Published online by Cambridge University Press: 01 July 2010
As we all know, in Freddie Ayer's famous book Language, Truth and Logic metaphysics received short shrift. Metaphysical assertions were dismissed as being all nonsensical {LTL, 2nd edn, 41). In the work in question Ayer clearly tended to equate metaphysics with what Professor W. H. Walsh was to describe as ‘transcendent’ (as distinct from ‘immanent’) metaphysics (Walsh, 1963). This tendency is also discernible, I think, in the 1949 debate between Ayer and myself on logical positivism. After all, my defence of metaphysics was largely prompted and certainly strengthened by what I believed to be the religious relevance of metaphysical philosophy. A lot of what Aristotle would have described as ‘first philosophy’ and what some later philosophers would have classified as ‘ontology’ Ayer would have called ‘philosophical analysis’. What he was primarily concerned with undermining was any claim by metaphysicians to be able to extend our knowledge of what exists, of the Absolute or God for example, by metaphysical arguments.

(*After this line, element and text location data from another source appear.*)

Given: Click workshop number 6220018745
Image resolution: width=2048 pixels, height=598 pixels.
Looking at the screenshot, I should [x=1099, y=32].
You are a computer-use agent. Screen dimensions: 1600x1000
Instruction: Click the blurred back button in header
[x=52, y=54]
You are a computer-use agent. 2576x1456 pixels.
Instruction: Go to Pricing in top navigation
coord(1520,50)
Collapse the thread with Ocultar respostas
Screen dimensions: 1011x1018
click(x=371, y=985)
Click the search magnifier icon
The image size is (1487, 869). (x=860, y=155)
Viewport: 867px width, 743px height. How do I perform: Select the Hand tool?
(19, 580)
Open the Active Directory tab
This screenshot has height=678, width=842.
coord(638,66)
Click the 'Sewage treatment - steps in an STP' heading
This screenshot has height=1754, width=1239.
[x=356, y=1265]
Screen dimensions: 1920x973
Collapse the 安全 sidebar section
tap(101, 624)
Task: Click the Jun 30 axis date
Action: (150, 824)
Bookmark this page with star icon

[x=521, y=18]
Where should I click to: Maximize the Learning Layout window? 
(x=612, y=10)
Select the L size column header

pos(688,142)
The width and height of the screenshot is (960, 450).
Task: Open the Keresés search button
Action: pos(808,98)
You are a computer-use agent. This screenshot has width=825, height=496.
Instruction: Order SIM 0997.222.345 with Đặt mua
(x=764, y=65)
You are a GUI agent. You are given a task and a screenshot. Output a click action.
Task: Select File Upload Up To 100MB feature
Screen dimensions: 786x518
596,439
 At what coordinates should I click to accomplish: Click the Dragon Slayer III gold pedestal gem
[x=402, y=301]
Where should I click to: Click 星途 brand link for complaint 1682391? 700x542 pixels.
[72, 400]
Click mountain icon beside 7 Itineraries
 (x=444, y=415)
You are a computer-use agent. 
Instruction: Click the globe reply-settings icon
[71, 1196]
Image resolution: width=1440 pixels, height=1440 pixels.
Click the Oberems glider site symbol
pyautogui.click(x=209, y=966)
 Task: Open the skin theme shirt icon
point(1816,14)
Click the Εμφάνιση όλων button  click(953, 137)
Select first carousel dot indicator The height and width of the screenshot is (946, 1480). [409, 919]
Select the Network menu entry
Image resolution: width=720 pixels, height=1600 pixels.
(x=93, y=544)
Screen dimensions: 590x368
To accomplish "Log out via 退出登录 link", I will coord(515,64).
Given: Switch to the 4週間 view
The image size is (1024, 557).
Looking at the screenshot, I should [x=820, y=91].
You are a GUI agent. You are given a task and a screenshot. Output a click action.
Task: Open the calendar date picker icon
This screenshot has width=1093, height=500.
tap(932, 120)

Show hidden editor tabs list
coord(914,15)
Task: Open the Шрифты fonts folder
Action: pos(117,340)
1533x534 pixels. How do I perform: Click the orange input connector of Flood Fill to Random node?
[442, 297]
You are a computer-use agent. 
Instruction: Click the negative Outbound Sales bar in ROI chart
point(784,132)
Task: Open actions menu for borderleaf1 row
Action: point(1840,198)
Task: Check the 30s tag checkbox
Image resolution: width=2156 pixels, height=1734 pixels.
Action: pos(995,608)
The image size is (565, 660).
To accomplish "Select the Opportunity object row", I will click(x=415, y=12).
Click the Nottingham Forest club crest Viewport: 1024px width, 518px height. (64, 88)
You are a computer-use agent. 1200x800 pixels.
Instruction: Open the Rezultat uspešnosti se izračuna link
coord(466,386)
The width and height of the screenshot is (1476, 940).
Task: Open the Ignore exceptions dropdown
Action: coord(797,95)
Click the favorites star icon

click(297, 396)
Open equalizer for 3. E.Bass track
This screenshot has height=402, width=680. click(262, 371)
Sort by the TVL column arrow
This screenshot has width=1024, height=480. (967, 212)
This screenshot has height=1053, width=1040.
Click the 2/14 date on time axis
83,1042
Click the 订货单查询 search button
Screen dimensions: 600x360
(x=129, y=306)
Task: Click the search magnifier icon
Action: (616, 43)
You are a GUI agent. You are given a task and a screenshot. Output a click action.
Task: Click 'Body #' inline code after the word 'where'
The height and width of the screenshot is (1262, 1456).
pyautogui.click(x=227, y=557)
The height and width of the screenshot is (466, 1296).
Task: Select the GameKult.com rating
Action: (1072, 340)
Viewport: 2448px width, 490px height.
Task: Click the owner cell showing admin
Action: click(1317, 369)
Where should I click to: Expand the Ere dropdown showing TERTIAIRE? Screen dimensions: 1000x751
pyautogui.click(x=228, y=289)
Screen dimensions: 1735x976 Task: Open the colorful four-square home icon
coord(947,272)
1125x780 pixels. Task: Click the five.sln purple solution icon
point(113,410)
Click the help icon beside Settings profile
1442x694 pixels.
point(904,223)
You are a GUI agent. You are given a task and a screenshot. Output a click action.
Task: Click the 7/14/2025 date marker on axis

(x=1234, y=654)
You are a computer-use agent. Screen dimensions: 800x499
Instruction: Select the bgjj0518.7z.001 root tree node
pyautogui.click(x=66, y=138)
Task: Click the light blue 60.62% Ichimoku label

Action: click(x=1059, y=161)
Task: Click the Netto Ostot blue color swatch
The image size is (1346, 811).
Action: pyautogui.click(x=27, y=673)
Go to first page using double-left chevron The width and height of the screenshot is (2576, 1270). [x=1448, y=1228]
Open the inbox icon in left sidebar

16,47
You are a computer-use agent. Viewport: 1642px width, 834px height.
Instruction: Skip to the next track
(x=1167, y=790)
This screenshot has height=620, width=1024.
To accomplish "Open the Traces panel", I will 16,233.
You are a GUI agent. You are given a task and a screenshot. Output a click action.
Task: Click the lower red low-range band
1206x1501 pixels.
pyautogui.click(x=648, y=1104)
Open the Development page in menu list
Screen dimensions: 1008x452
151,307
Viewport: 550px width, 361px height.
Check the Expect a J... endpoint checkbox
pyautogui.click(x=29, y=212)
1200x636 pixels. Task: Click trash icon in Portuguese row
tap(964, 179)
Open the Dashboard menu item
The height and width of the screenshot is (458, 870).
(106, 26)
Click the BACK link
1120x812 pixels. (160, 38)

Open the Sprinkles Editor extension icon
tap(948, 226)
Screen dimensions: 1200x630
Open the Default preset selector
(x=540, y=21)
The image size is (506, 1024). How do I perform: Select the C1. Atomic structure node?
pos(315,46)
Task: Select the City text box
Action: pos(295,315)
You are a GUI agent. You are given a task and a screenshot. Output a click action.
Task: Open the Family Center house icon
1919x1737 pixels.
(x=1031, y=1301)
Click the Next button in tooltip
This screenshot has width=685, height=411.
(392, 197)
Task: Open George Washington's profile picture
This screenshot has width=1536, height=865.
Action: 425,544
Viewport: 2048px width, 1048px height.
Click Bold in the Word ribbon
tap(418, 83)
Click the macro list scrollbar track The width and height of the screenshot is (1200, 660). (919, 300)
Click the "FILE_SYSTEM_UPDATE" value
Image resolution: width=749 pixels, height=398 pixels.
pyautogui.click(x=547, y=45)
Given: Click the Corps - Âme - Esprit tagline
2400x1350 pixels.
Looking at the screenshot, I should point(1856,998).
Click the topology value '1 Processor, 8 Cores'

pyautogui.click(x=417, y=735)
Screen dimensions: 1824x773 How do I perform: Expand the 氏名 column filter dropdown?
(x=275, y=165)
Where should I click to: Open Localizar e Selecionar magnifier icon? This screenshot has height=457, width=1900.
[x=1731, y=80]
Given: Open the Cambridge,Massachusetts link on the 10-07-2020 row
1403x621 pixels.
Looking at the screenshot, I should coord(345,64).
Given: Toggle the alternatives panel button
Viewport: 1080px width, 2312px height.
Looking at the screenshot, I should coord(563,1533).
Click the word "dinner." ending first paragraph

Ayer continued to believe that a claim to possess factual knowledge about reality should not be seriously entertained unless it was possible to mention some observation statement or statements which would be relevant to showing whether the claim was or was not justified. He never renounced an empiricist approach to philosophy. At the same time he came to abandon his initial wholesale condemnation of metaphysics as so much unintelligible nonsense in favour of a more discriminating attitude. I do not think that he was ever much interested in metaphysics. It remained on the periphery of his interests. His change of attitude was doubtless largely due to reflection on what had been said by colleagues whom he respected.